While intermediaries may introduce these provisions, the question remains whether they are beneficial to the companies adopting them. With respect to the golden leash, this can be studied empirically. We did so by first examining each company and the circumstances of its adoption and repeal of the golden leash bylaw. We found that while some firms were reacting directly to activist threats, others had no apparent rationale for adopting the Wachtell Bylaw. (21) Second, if the golden leash is economically good or bad, one would expect to see stock price reactions--either positive or negative--in response to firms' adoption and repeal of the Wachtell Bylaw. We therefore ran a time series analysis to determine how the market reacted to firms' adoption and repeal of the new corporate governance terms. We found no statistically significant share price effect for those companies that adopted--and subsequently repealed--the Wachtell Bylaw. (22)
We then looked further. Because a golden leash bylaw can be adopted unilaterally at any time by the board of directors, we posited that what matters is not the actual adoption of the bylaw but rather the bylaw's availability for adoption if and when the board decides that it is needed.

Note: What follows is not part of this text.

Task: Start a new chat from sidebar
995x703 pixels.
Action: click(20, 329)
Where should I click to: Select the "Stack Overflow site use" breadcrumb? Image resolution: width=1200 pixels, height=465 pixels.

Additionally, we reasoned that the availability of a golden leash may not matter for all companies, but only for those that face the imminent prospect of a proxy contest or other activist intervention.
We examined this possibility by looking at the companies that experienced shareholder activism during the period from one year prior to the Wachtell Memorandum to one year after the Provident annual meeting. We assumed market discrimination in pricing corporate governance terms and hypothesized that we would find a share price reaction to the Wachtell Memorandum in...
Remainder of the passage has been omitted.